Consider the poor old manuscript illuminators of yore. One minute you’re a venerated creator of majestic Bibles, the next minute you’re out on your ear while a printing press bangs out books by the hundred.
Such is the predicament of London’s ‘black cab’ drivers, long esteemed for their mandatory savant-level Knowledge of the city’s streets. You could have asked any driver in the 1980s whether they thought their monopoly was breakable and they’d probably have said, ‘Well mate, not until they invent a magic bloody box that tells any bozo where they are and exactly how to get to where they need to go.’ Unfortunately for them, some bright spark chucked 32 satellites into space, called it GPS, and now the cabbies’ stranglehold on the city’s personal transport game is (in the long term, at least) surely all over bar the shouting.
To which they might add: ‘Oooh, did somebody say SHOUTING?’
Last week, they were furious that their taxi rank was too far from the Shard, and now they’re turning their anger towards app-powered car-hire upstarts Uber.

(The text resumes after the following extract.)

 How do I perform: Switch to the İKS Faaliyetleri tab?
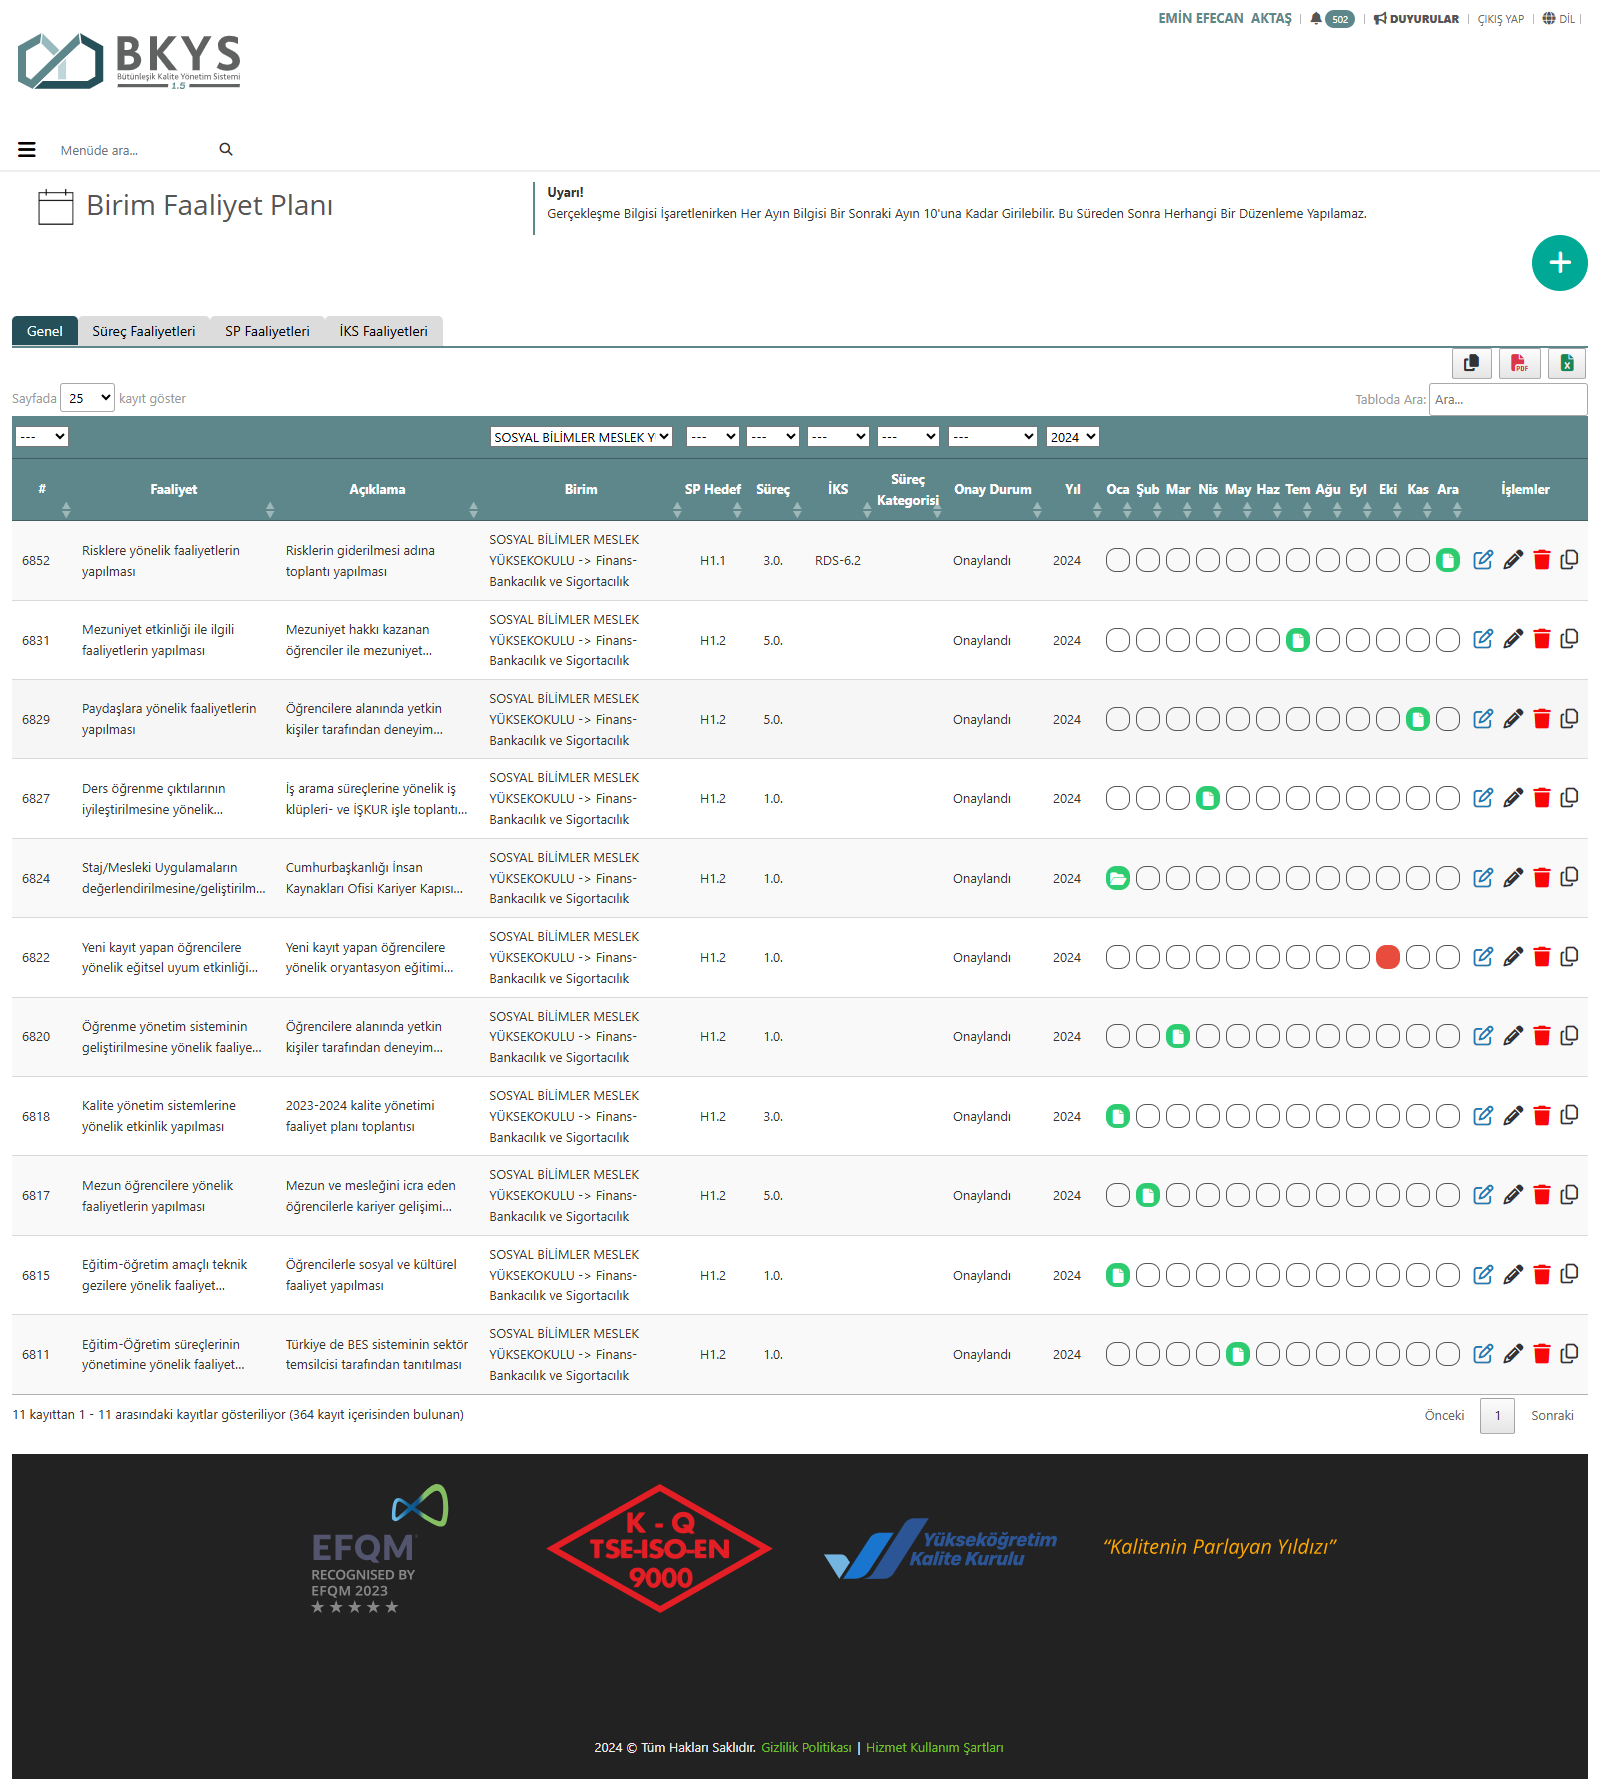(x=383, y=331)
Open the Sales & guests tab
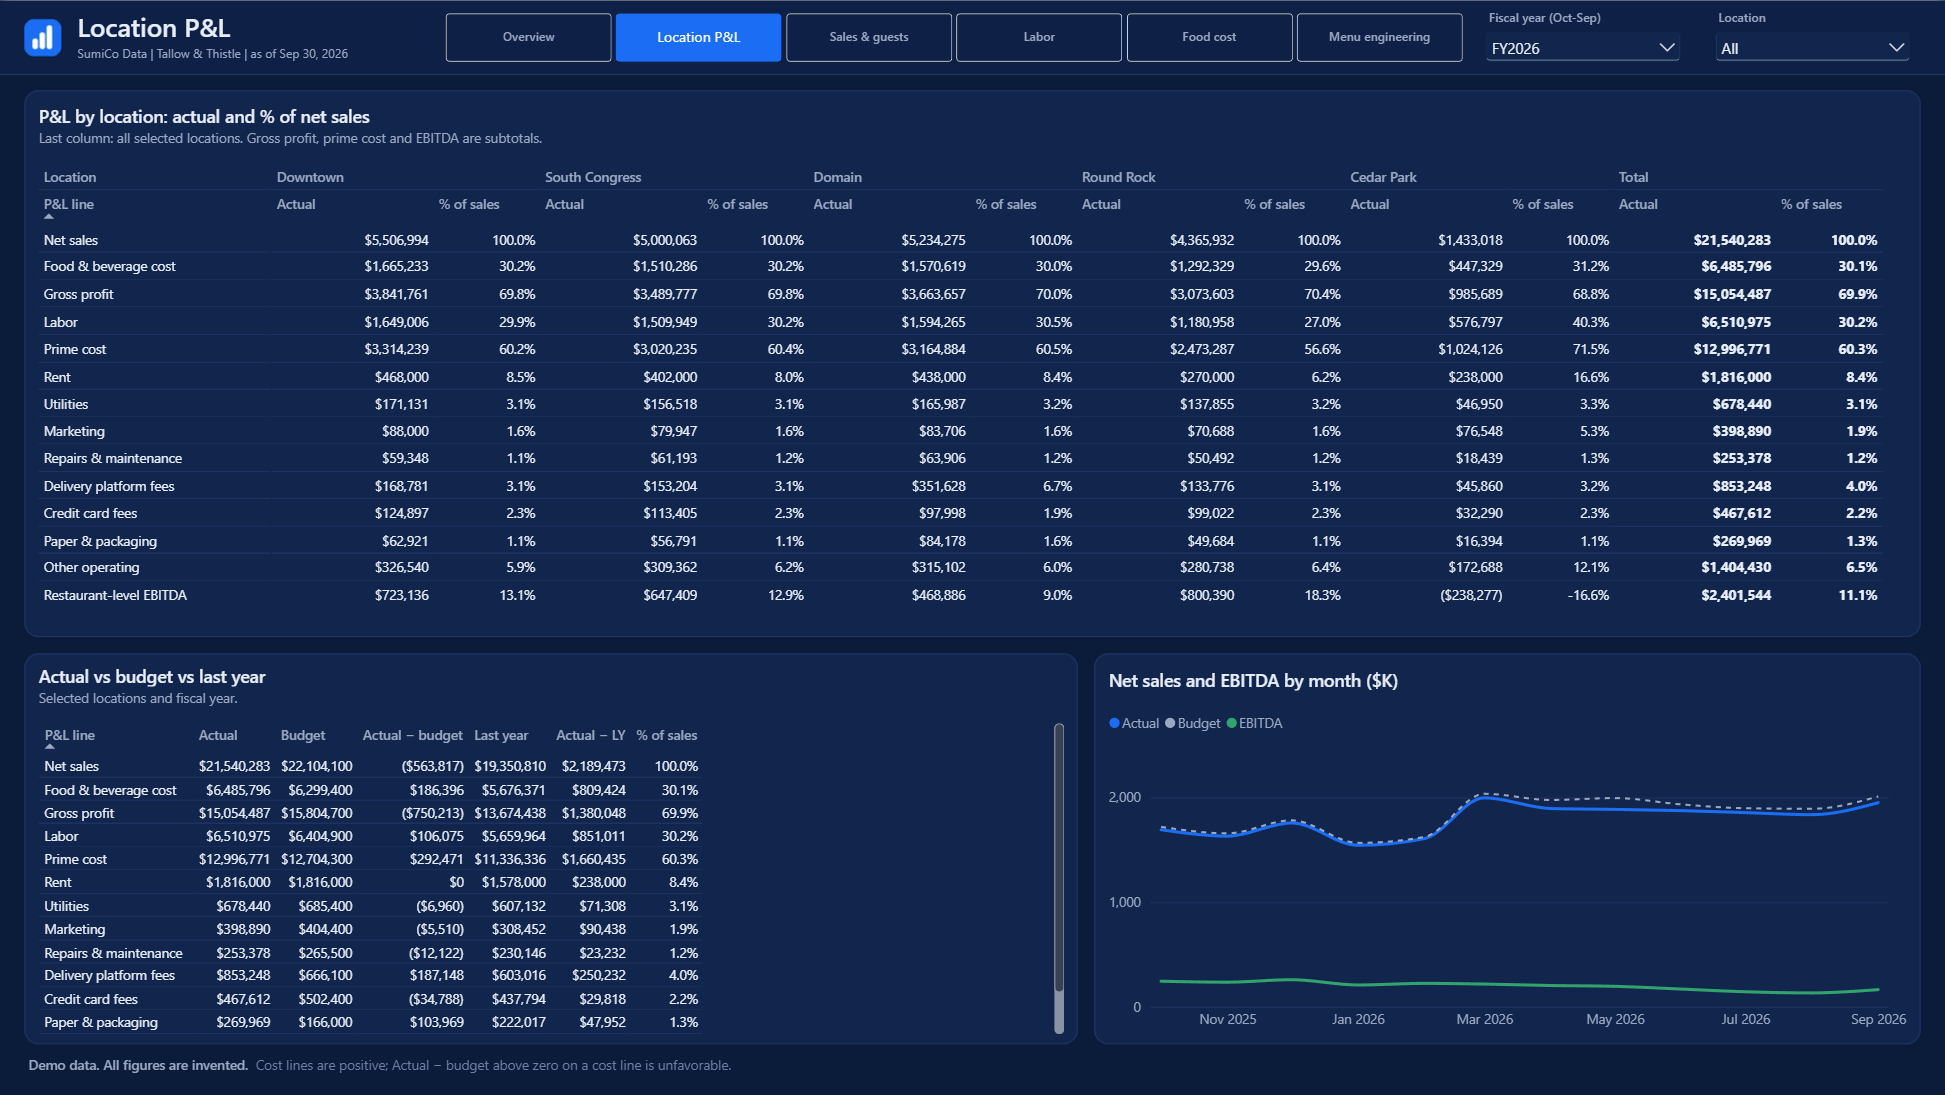1945x1095 pixels. point(869,37)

On paper, it’s a pedantic technical squabble: one of the distinctions between minicabs and taxis is that only taxis are allowed to have a ‘meter.’ Uber drivers’ smartphones perform, let’s face it, exactly the same task (measure the distance and travel time of the journey and charge the appropriate fare at the end), but because they aren’t connected to the car itself like a black cab’s meter, Transport for London say they don’t count and they’re allowed to carry on.
But the real beef is this: Uber drivers are now offering a car service in central London, but they don’t need the Knowledge, or the hundreds of pounds extra it costs in fees to register as a taxi driver. You can see why this irritates the people who’ve previously gone to all that bother, and naturally, making it more difficult to become a cab driver (and restricting the services non-taxi-drivers can provide) limits the amount of competition and helps keep prices high. What Licensed Taxi Drivers Association don’t mention (although they do claim that TfL’s decision is ‘dangerous for Londoners’) is that Uber’s drivers aren’t just a bunch of shady chancers – they’re regulated as private hire drivers, and subject to all the same health and security clearances as a ‘proper’ cabbie, hence TfL’s CabWise campaign.
Nonetheless, the black cab gang are mighty aggrieved, and planning a day of protests on June 11.
The LTDA general secretary Steve McNamara told the BBC: ‘I anticipate that the demonstration against TfL’s handling of Uber will attract many many thousands of cabs and cause severe chaos, congestion and confusion across the metropolis.’ And as Londoners love nothing more than chaos, congestion and confusion, they’re no doubt set to rally to his cause.
If it’s any consolation, though, they’re not alone: Uber and services like it are the subject of protests, strikes, and legal injunctions in Brussels, Paris, Berlin, Houston, Portland, New Orleans, Seattle, Miami, New York, San Francisco, Chicago, Washington DC, Vancouver and Toronto.